El reciente destape de audios entre el exdirector de la DNI, Jorge Lemus, y el entorno del zar del contrabando, Diego Marín, deja al descubierto una diplomacia paralela que buscaba incluir a un capo del comercio ilegal en la política de ‘Paz Total’ a cambio de silencio o colaboración.
El Gobierno de Gustavo Petro enfrenta un nuevo sismo político tras la filtración de grabaciones que detallan reuniones privadas entre Jorge Lemus, entonces director de la Dirección Nacional de Inteligencia (DNI), y Luis Felipe Ramírez, abogado de Diego Marín, alias ‘Papá Pitufo’. Los encuentros, ocurridos mientras Marín evadía la justicia en Portugal, revelan una oferta institucional inusual: beneficios judiciales y un asiento en la mesa de la ‘Paz Total’ para el mayor contrabandista del país.
El factor de presión: «¿Se tira al Gobierno?»

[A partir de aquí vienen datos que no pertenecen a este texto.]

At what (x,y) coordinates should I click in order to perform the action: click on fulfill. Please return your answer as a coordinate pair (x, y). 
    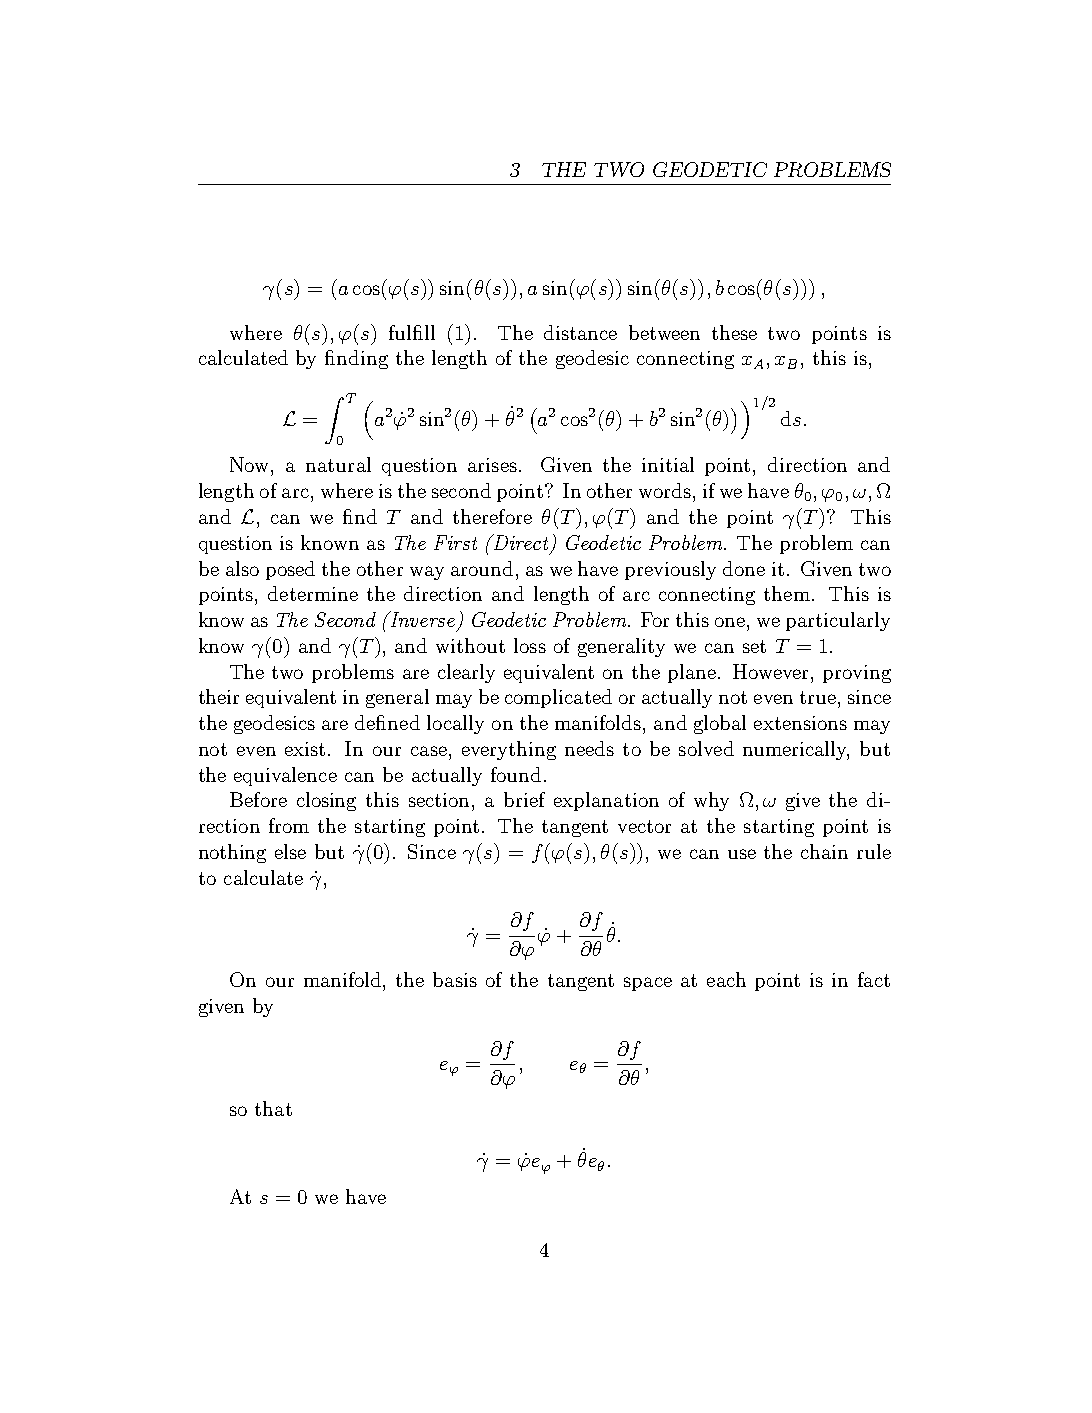
    Looking at the image, I should click on (412, 332).
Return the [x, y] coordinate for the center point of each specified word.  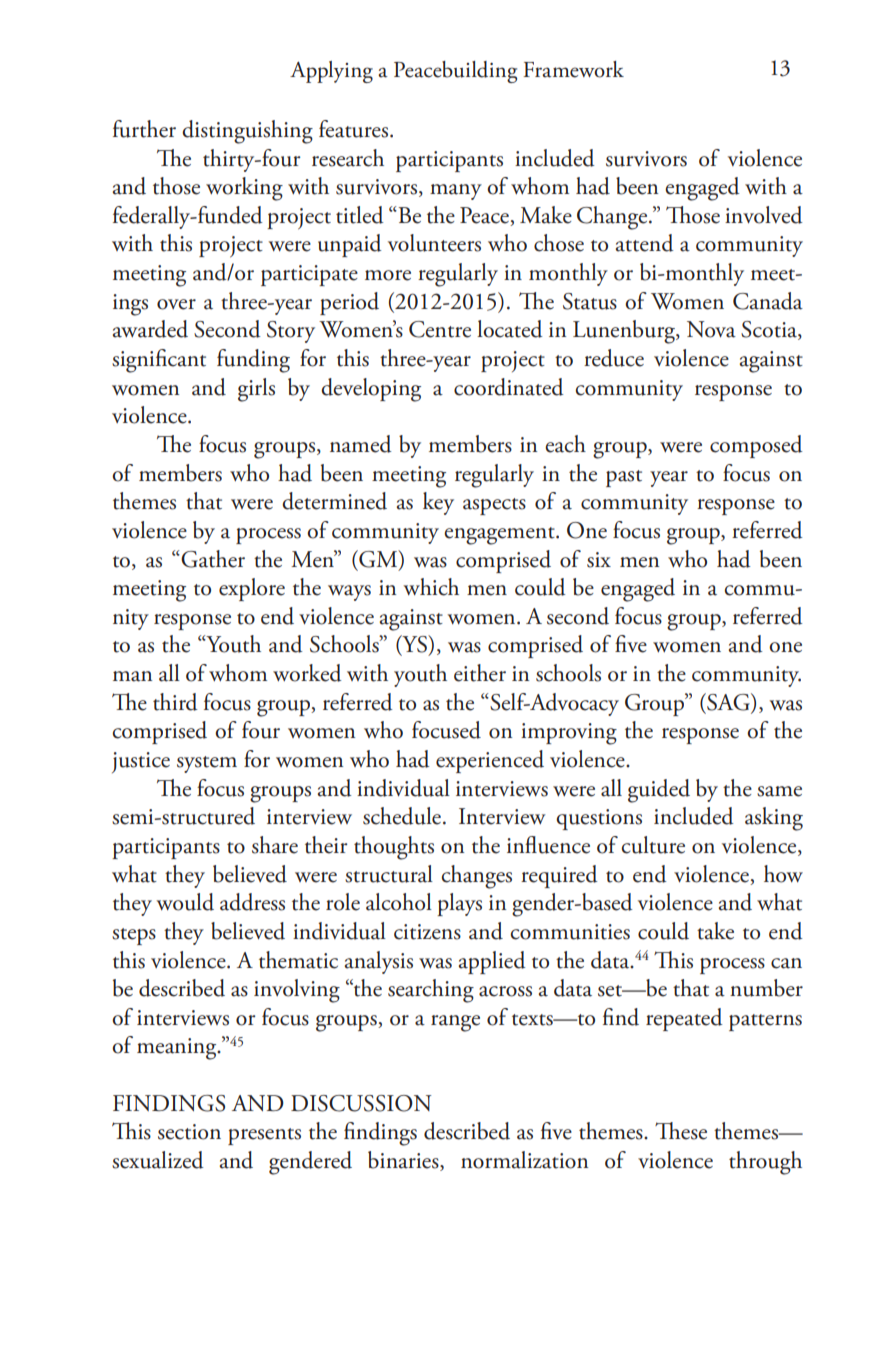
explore [252, 589]
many [456, 192]
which [431, 587]
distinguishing [247, 132]
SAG [728, 703]
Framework [573, 69]
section [189, 1132]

El eje de la controversia no es solo la negociación jurídica, sino la capacidad de daño que el abogado Ramírez atribuyó a su cliente. En una reunión fechada el 26 de febrero de 2025, el jurista fue tajante: Marín posee información que podría desestabilizar la administración actual.
En los audios, Ramírez menciona nombres propios del entorno presidencial —como «Ramón el español» (Ramón Devesa) e Isaac Beltrán— como presuntos emisarios que habrían buscado a Marín. La sombra de una supuesta devolución de 500 millones de pesos, que habrían ingresado irregularmente a la campaña de 2022, aparece como el fantasma que el Gobierno intentaba conjurar a través de estas reuniones.
La oferta de la DNI: Entre la paz y la Fiscalía
Lo más crítico de las revelaciones es la propuesta de Lemus para utilizar el marco de la ‘Paz Total’ —diseñado originalmente para grupos armados ideológicos o de crimen organizado de alto impacto— como un salvoconducto para Marín.
“Hay una ley que nos permite eso”, se escucha decir a Lemus, quien además sugirió una posible intermediación ante la Fiscalía General de la Nación para gestionar beneficios que «favorecieran» al contrabandista. Este ofrecimiento de «mano amiga» desde la Casa de Nariño en asuntos judiciales pone en entredicho la separación de poderes y la naturaleza de las funciones de inteligencia del Estado.
Versiones encontradas y el silencio oficial
La narrativa del Gobierno ha intentado controlar los daños. Mientras Jorge Lemus sostiene que los encuentros fueron autorizados por el presidente Petro y grabados preventivamente ante posibles intentos de soborno, el abogado Ramírez contradice el origen de las citas, asegurando que fue el Ejecutivo quien tomó la iniciativa del contacto.
Por su parte, el presidente Petro defendió la gestión alegando que el objetivo único era el retorno de Marín para que respondiera ante la justicia, admitiendo que algunos «emisarios» habrían intentado lucrarse en el proceso, razón por la cual habrían sido apartados de sus cargos.
Las fichas en el tablero
- Jorge Lemus: El exjefe de inteligencia que pasó de la «estima» por Marín a la justificación de una misión oficial.
- Augusto Rodríguez: El director de la UNP, señalado por Lemus de estar «mal de la cabeza», tras denunciar intentos de Marín por infiltrar dinero en la campaña.
- Diego Marín: El hombre que, desde el exilio en Europa, parece tener la llave de un secreto que el Palacio de Nariño intentó negociar bajo el rótulo de la paz.
Este episodio deja una pregunta abierta sobre los límites de la ‘Paz Total’: ¿es una herramienta de reconciliación nacional o un paraguas jurídico para desactivar escándalos políticos?